Además de pasárselo bien, los niños también pueden recibir atención médica si la necesitan, y los padres tienen a su disposición pañales, alimentos y artículos básicos para poder cuidar de sus pequeños. A pesar de que la vida en Ucrania sigue siendo extremadamente difícil y de que muchos de los niños se siguen asustando al oír el pitido de los trenes, ya que les recuerda a las alarmas antiaéreas, gracias a personas como tú estamos ayudándoles a continuar su camino.

Los pequeños también tienen la oportunidad de dar rienda suelta a su creatividad.

Los pequeños también tienen la oportunidad de dar rienda suelta a su creatividad.

Muchos de estos niños no saben lo que es crecer y vivir con cierta estabilidad. Los que no llevan toda su corta vida huyendo de los bombardeos nacieron en mitad de la pandemia o están demasiado acostumbrados a un estado de alarma permanente. La mayoría aún no ha podido regresar al colegio y no disponen de lugares seguros para jugar con otros niños.
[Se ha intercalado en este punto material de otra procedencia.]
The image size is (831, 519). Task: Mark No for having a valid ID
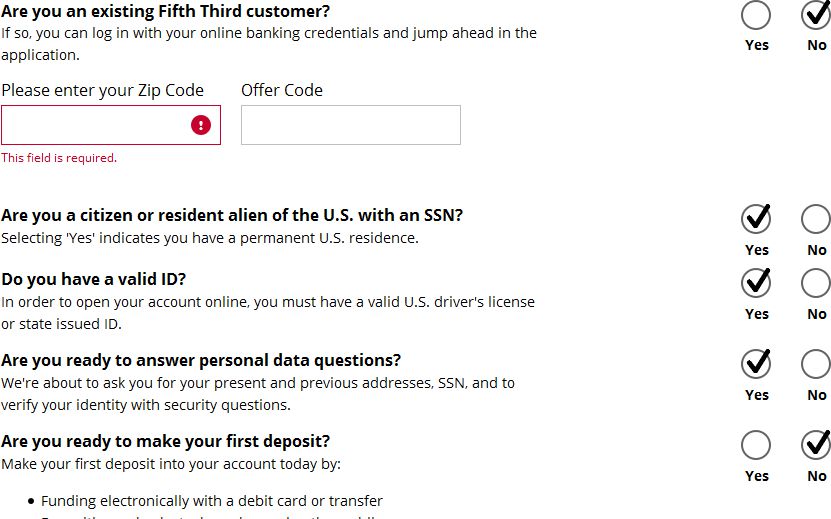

Por eso estos centros Spilno, que ya están presentes en 20 ciudades de Ucrania, son tan importantes para todos ellos.

Desde UNICEF pedimos un alto al fuego de manera inmediata para que el pueblo ucraniano recupere su libertad, pero hasta entonces, trabajaremos sin descanso para que la infancia encuentre ese momento de calma tan necesario en mitad del camino. Gracias de corazón en nombre de Alina, Rostyslav, Lisa, Tykhon y de todos los niños y niñas que han pasado y pasarán por el centro Spilno de Leópolis. Protegiendo a la infancia, garantizamos el futuro de todos.